Last month, scientists published the first study of more than 80,000 Danish blood donors. Yet even in this large group, the number of diagnoses of schizophrenia was relatively low: 151 people. The study found that people exposed to T. gondii 47% chance of being diagnosed with schizophrenia. When the researchers looked at the problem of timing, reducing their analysis to 28 people diagnosed with schizophrenia for the first time after a positive test for schizophrenia. T. gondii exposure – they found that these people were 2.5 times more likely to develop the disease after exposure.

This number is comparable to that of other large correlational studies, which also revealed a 2.5-fold increased probability of diagnosing schizophrenia in infected individuals, says Robert Yolken, a virologist at the Faculty of Medicine of the United States. Johns Hopkins University in Baltimore, Maryland, and one of the authors of the Danish study. Since the overall rate of diagnoses of schizophrenia is rare, however, the infection only slightly increases the odds – for example, one chance in 100 to two to three out of 100 a possibility of schizophrenia diagnosis.
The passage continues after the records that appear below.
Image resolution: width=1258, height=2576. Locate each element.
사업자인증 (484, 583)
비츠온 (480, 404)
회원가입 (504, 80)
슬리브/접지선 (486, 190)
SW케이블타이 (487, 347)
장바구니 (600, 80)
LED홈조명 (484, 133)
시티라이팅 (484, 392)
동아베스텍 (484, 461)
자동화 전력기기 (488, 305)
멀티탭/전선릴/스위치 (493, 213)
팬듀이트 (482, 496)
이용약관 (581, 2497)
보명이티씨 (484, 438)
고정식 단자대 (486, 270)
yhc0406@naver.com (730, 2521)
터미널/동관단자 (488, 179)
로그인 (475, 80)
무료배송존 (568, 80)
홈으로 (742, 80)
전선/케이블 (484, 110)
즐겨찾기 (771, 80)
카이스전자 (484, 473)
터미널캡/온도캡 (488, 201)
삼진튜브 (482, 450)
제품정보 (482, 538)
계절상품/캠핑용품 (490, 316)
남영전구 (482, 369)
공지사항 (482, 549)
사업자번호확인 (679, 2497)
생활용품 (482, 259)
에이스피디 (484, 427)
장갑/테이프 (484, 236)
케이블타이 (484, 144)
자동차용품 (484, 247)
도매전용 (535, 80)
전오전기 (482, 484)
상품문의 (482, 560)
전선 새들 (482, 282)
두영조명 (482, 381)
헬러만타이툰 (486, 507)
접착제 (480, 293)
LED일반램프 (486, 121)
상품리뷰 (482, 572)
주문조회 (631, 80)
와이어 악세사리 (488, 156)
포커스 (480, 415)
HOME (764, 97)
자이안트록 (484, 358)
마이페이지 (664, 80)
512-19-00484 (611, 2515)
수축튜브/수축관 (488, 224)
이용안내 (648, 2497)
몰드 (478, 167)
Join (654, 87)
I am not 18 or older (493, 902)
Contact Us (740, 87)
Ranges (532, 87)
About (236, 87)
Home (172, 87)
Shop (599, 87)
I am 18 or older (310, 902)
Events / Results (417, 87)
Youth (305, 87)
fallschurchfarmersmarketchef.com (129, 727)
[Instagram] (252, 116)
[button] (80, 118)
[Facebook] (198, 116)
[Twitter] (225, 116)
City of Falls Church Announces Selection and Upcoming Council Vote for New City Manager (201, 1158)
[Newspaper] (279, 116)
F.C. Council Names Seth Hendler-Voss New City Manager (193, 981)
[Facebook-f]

Yolken and other researchers suspect that T. gondii may not cause mental illness per se, but interact with genetic variants that make some people more vulnerable. This adds T. gondii to the list of environmental factors that increase the risk of schizophrenia by a small but measurable amount, such as prenatal infection and socio-economic status, he says.

So should you worry?

Even if you become one of about three people who carry a latent virus T. gondii Infection, current research suggests that the risk of developing schizophrenia directly related to infection with toxoplasmosis is low.

At what point? It would be premature to say a number, but it seems to be at the same level as other risk factors for schizophrenia that you probably do not worry about, such as living in the city.

"The advice to prevent infection with toxoplasmosis has been around for a very long time," says Sugden. This includes keeping cats indoors where they can not chase infected animals, evacuate litter daily, cook well and other recommendations from US Centers for Disease Control and Prevention.

Yolken, who has two cats, does not want people to worry about their pets, but enough concern to support the search for a toxoplasmosis vaccine for cats and better treatments for cats and dogs. humans. He thinks that it will not be possible to really pin down T. gondii on mental health once it is possible to prevent and treat the parasite. The need is most urgent in countries where infection rates are high, he notes. "The question is, what could people do better if we could get rid of toxoplasmosis?" He said. "The risk may be low, but we could reduce it further."